◆ **GIVEN RECORDS**:
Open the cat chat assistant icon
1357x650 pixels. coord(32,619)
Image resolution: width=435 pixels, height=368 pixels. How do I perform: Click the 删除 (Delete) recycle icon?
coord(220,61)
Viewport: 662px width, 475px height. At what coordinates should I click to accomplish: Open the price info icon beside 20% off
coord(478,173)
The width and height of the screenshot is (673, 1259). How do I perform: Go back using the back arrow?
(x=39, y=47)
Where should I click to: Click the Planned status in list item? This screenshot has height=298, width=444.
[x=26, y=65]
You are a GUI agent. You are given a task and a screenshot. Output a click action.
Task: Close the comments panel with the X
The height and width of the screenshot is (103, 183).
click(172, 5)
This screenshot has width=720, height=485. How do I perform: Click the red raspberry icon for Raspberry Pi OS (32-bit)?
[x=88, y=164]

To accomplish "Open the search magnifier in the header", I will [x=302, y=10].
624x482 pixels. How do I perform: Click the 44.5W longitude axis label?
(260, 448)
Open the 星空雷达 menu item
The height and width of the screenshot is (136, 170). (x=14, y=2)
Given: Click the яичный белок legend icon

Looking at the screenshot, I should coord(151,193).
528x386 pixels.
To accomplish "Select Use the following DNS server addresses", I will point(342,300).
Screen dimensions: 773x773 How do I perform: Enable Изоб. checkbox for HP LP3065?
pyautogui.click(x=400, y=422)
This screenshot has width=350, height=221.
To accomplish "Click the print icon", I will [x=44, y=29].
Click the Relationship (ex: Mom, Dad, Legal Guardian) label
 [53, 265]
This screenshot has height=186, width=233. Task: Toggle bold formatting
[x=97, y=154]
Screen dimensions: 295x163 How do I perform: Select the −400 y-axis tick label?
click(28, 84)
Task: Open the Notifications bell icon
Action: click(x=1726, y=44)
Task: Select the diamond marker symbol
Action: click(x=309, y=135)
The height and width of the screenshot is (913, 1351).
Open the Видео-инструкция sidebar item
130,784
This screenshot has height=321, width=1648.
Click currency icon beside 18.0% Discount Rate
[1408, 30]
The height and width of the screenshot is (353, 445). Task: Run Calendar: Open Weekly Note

◆ **EXERCISE PROMPT**:
If a line in the records above includes the string "will", copy it.

◆ **REPLY**:
To accomplish "Open the search magnifier in the header", I will [x=302, y=10].
To accomplish "Select Use the following DNS server addresses", I will point(342,300).
To accomplish "Click the print icon", I will [x=44, y=29].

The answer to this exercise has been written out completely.